INPUT RECORDS:

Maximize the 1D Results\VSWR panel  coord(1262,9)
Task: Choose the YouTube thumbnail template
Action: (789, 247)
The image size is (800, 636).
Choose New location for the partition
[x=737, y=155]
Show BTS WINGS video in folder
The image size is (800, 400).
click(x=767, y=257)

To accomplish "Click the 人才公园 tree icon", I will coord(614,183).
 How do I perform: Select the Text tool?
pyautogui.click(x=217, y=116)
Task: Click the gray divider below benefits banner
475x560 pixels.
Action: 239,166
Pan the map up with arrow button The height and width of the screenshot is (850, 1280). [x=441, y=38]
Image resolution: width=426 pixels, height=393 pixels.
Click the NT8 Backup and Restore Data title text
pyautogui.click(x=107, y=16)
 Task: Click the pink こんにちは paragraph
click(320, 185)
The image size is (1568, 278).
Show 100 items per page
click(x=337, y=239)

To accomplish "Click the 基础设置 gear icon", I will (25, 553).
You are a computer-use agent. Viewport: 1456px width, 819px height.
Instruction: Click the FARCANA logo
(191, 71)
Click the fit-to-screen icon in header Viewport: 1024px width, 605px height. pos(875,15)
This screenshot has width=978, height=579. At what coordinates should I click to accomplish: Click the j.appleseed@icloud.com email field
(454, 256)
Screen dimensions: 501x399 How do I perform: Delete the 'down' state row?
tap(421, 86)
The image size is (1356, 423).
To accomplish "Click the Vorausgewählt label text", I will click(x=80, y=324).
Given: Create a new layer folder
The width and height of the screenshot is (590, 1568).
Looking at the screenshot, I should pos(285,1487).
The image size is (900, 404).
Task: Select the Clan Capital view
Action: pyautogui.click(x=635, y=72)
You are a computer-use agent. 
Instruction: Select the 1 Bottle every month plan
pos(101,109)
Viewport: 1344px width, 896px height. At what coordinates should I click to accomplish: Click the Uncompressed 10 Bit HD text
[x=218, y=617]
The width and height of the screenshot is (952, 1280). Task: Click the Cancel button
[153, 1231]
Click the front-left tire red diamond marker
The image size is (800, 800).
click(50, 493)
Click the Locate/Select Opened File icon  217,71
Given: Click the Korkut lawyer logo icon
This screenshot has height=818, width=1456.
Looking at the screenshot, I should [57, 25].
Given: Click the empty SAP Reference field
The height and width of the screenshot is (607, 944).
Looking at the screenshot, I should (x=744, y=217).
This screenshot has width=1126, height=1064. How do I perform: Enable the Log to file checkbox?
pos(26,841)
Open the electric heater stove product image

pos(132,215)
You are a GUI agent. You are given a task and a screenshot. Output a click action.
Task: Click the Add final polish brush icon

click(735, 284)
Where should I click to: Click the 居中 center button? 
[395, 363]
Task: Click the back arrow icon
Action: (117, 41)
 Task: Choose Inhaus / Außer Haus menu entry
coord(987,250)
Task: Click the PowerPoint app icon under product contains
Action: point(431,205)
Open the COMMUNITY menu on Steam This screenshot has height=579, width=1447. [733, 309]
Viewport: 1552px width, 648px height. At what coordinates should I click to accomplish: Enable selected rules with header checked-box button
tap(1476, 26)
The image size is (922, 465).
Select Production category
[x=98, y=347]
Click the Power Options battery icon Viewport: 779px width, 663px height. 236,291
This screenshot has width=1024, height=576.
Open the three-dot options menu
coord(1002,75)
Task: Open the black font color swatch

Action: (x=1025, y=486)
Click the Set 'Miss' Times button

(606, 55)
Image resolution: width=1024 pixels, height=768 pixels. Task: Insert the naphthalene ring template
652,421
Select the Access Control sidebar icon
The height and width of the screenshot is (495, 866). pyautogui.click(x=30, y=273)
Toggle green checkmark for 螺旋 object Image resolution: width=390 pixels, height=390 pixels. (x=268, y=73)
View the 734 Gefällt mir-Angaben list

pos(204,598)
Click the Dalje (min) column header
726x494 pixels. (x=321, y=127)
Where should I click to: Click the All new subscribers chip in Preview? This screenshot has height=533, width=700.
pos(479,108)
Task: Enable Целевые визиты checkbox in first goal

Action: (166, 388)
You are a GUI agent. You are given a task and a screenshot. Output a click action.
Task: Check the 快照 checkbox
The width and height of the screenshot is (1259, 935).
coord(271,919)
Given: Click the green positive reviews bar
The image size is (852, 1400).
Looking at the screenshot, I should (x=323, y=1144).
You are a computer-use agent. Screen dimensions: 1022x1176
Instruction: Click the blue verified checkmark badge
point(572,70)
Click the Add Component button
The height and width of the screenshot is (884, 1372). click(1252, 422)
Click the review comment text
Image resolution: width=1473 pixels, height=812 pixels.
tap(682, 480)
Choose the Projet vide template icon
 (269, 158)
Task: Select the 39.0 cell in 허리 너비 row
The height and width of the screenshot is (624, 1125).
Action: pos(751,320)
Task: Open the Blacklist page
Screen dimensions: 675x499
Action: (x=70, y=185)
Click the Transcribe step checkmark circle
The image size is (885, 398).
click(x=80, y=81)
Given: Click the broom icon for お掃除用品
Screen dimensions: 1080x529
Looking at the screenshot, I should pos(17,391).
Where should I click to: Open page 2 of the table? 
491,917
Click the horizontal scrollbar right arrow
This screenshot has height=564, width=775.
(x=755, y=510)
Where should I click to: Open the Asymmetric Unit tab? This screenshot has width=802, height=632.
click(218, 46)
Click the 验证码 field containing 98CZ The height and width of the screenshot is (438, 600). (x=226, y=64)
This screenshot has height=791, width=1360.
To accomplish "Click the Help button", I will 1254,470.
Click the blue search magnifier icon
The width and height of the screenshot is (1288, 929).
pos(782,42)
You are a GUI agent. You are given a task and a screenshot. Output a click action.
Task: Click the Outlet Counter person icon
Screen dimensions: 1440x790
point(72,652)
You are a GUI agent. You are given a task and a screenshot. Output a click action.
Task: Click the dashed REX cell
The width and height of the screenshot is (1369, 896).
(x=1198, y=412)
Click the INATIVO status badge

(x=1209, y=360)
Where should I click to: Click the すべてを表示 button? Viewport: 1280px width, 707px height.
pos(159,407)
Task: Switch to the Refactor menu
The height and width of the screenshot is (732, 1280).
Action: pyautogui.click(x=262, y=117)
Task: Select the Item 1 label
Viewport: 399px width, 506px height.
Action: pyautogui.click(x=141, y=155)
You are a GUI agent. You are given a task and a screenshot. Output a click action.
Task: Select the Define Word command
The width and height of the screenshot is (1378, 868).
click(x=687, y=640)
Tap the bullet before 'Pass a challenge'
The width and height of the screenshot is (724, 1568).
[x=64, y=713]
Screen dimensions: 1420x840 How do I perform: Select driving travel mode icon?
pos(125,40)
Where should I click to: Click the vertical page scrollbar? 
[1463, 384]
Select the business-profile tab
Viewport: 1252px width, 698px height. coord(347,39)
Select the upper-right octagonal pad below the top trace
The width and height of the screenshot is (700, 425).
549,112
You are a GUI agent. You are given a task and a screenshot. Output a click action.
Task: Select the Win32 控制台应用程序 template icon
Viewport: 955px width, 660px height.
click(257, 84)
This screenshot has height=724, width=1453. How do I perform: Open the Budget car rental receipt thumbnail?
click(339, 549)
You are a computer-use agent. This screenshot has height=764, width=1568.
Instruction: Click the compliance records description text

WHAT THIS TASK INVOLVES: What are the lines above that hold the string "label"? Copy them.

ANSWER SECTION:
To accomplish "Click the Vorausgewählt label text", I will click(x=80, y=324).
Task: Select the Item 1 label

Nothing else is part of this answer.